EUROPEAN TRAVELS

Through numerous travels in the Mediterranean region between the years 1983-2001, I developed a love and respect for the act of traveling as a means to gain knowledge, experience, and insight - and as a conduit to the past as it resides, often uncomfortably, with the present.  As with my work in the American West, drifting was a strategy through which to ensure novelty rather than the fulfillment of expectations.   Photographing was a means through which I could heighten my awareness and attention to continually shifting environments.  The cultivation of symbols and meanings, space and time, and the creation of new moments held my gaze.  Photographs possess a mysterious and irreconcilable quality, in that they are documents that always reside in the past, yet are always drawn into continual presence.

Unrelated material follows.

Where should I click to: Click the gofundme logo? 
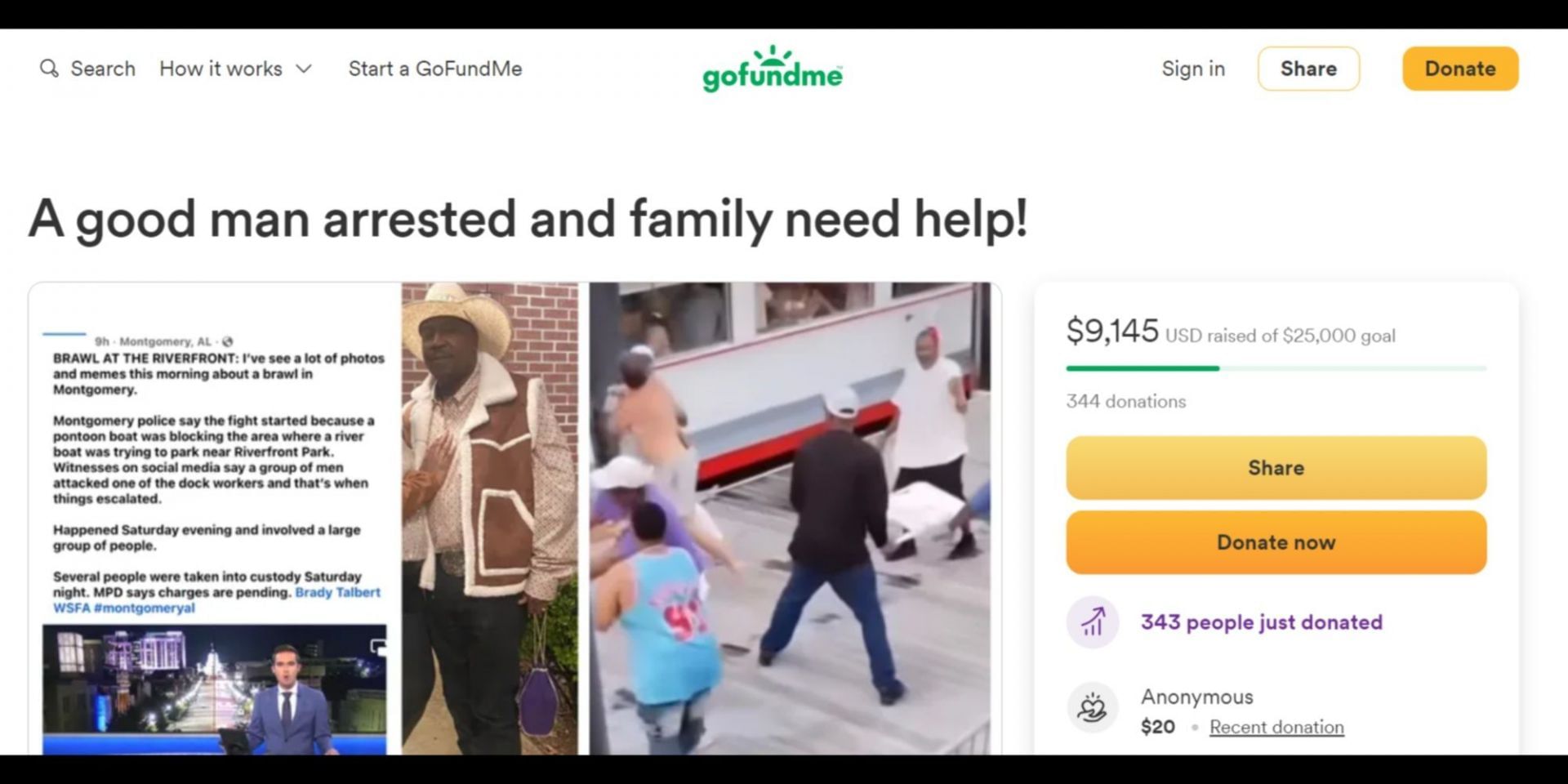point(773,69)
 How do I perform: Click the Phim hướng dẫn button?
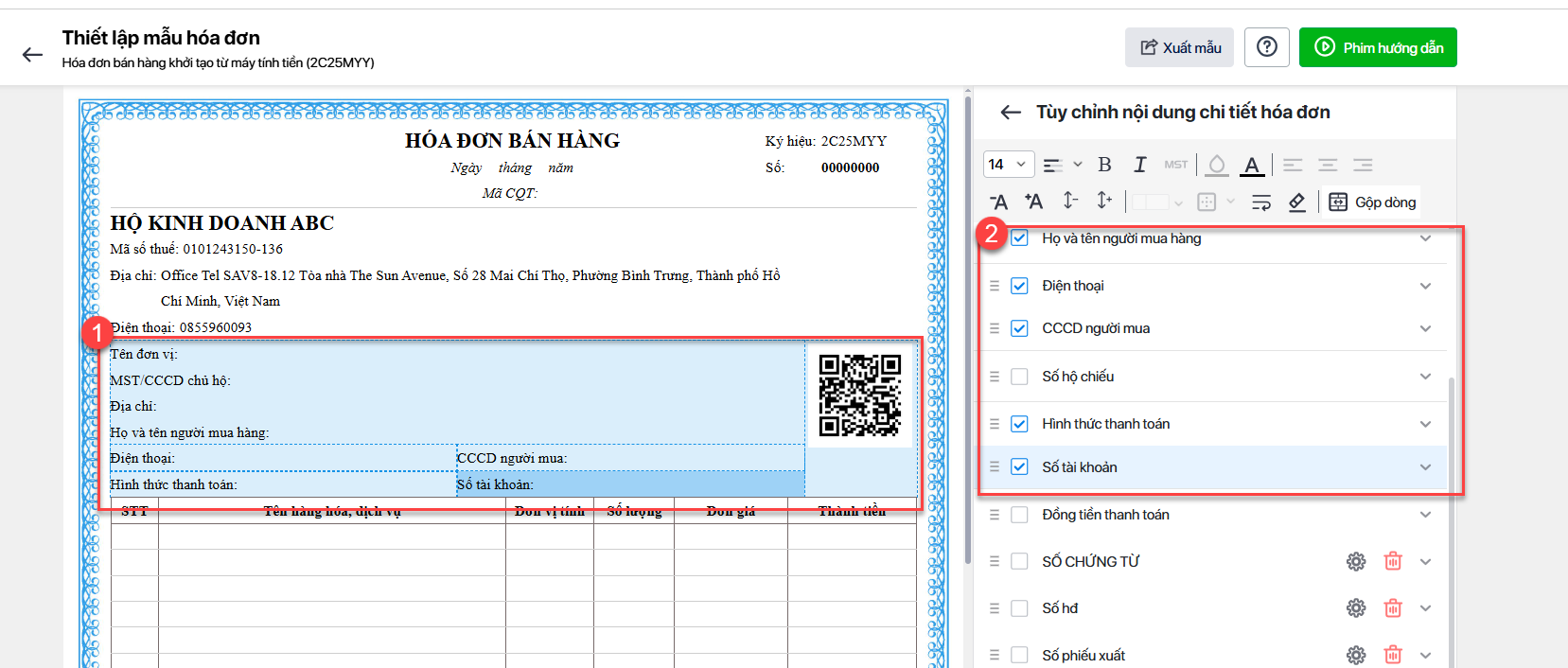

NEW YORK (Street and Studio)

I lived in NYC in 1983-84.  While pursuing constructed work, I also photographed in residential and industrial areas of Brooklyn and Coney Island.  Of particular interest to me were the minimal and structural possibilities of dilapidated fringe areas of Brooklyn.  On a Sunday these places were still and quiet.  This was a locale where unlikely relationships could be found; a young tree seeming to sprout from corrugated metal with the majesty of Manhattan skyscrapers looming in the background - smokestacks, bridges, and discarded tires, all competing for a spot in the scene.  Coney Island, conversely, is a singular place; a beloved New York playground that had fallen on hard times but was still a place by the water where one could escape the rigors of city life.  Both places were dynamic, transitory; one could feel the weight of the present settling uncomfortably over what had been.